##### Entries shown

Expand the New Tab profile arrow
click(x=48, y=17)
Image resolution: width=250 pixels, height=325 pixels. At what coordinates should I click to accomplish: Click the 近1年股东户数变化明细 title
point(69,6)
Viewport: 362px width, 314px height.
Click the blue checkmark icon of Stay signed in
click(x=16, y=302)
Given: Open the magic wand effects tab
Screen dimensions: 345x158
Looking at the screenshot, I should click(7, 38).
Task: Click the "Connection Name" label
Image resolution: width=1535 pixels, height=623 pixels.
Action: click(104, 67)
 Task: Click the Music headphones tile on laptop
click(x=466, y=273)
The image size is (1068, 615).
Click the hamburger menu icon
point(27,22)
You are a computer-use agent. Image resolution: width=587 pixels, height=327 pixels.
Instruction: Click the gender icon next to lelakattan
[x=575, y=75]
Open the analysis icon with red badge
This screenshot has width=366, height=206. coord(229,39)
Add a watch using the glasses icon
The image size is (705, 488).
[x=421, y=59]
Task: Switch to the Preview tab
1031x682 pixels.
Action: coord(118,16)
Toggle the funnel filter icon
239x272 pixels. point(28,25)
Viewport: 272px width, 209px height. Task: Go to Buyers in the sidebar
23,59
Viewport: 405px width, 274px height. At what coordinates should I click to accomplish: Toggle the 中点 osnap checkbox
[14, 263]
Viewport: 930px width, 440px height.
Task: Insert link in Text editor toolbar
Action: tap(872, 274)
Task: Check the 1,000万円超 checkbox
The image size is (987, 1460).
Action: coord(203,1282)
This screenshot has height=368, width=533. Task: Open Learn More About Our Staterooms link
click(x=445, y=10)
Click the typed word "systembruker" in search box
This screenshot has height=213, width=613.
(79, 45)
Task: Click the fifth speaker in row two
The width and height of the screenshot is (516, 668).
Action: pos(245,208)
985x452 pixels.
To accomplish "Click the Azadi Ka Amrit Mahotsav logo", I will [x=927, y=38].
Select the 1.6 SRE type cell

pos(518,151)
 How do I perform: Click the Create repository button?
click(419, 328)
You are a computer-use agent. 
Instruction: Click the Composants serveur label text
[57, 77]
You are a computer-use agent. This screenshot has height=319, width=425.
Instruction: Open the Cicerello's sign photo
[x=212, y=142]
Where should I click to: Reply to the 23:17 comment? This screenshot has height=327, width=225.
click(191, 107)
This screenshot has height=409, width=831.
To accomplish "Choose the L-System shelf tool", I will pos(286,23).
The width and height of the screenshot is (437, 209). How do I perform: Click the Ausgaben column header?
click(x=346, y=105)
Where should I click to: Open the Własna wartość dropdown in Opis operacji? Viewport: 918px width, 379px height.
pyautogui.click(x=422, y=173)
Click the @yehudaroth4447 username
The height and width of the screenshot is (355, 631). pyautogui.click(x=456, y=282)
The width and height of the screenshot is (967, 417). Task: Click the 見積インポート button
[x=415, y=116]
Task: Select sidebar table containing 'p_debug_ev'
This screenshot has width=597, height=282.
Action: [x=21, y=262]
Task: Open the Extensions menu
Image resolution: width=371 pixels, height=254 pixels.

##########

◆ **How to complete this task**: Write each line of the data above out again without altering a word.

◆ **Expected output**:
Expand the New Tab profile arrow
click(x=48, y=17)
Image resolution: width=250 pixels, height=325 pixels. At what coordinates should I click to accomplish: Click the 近1年股东户数变化明细 title
point(69,6)
Viewport: 362px width, 314px height.
Click the blue checkmark icon of Stay signed in
click(x=16, y=302)
Given: Open the magic wand effects tab
Screen dimensions: 345x158
Looking at the screenshot, I should click(7, 38).
Task: Click the "Connection Name" label
Image resolution: width=1535 pixels, height=623 pixels.
Action: click(104, 67)
 Task: Click the Music headphones tile on laptop
click(x=466, y=273)
The image size is (1068, 615).
Click the hamburger menu icon
point(27,22)
You are a computer-use agent. Image resolution: width=587 pixels, height=327 pixels.
Instruction: Click the gender icon next to lelakattan
[x=575, y=75]
Open the analysis icon with red badge
This screenshot has width=366, height=206. coord(229,39)
Add a watch using the glasses icon
The image size is (705, 488).
[x=421, y=59]
Task: Switch to the Preview tab
1031x682 pixels.
Action: coord(118,16)
Toggle the funnel filter icon
239x272 pixels. point(28,25)
Viewport: 272px width, 209px height. Task: Go to Buyers in the sidebar
23,59
Viewport: 405px width, 274px height. At what coordinates should I click to accomplish: Toggle the 中点 osnap checkbox
[14, 263]
Viewport: 930px width, 440px height.
Task: Insert link in Text editor toolbar
Action: tap(872, 274)
Task: Check the 1,000万円超 checkbox
The image size is (987, 1460).
Action: coord(203,1282)
This screenshot has height=368, width=533. Task: Open Learn More About Our Staterooms link
click(x=445, y=10)
Click the typed word "systembruker" in search box
This screenshot has height=213, width=613.
(79, 45)
Task: Click the fifth speaker in row two
The width and height of the screenshot is (516, 668).
Action: pos(245,208)
985x452 pixels.
To accomplish "Click the Azadi Ka Amrit Mahotsav logo", I will [x=927, y=38].
Select the 1.6 SRE type cell

pos(518,151)
 How do I perform: Click the Create repository button?
click(419, 328)
You are a computer-use agent. 
Instruction: Click the Composants serveur label text
[57, 77]
You are a computer-use agent. This screenshot has height=319, width=425.
Instruction: Open the Cicerello's sign photo
[x=212, y=142]
Where should I click to: Reply to the 23:17 comment? This screenshot has height=327, width=225.
click(191, 107)
This screenshot has height=409, width=831.
To accomplish "Choose the L-System shelf tool", I will pos(286,23).
The width and height of the screenshot is (437, 209). How do I perform: Click the Ausgaben column header?
click(x=346, y=105)
Where should I click to: Open the Własna wartość dropdown in Opis operacji? Viewport: 918px width, 379px height.
pyautogui.click(x=422, y=173)
Click the @yehudaroth4447 username
The height and width of the screenshot is (355, 631). pyautogui.click(x=456, y=282)
The width and height of the screenshot is (967, 417). Task: Click the 見積インポート button
[x=415, y=116]
Task: Select sidebar table containing 'p_debug_ev'
This screenshot has width=597, height=282.
Action: [x=21, y=262]
Task: Open the Extensions menu
Image resolution: width=371 pixels, height=254 pixels.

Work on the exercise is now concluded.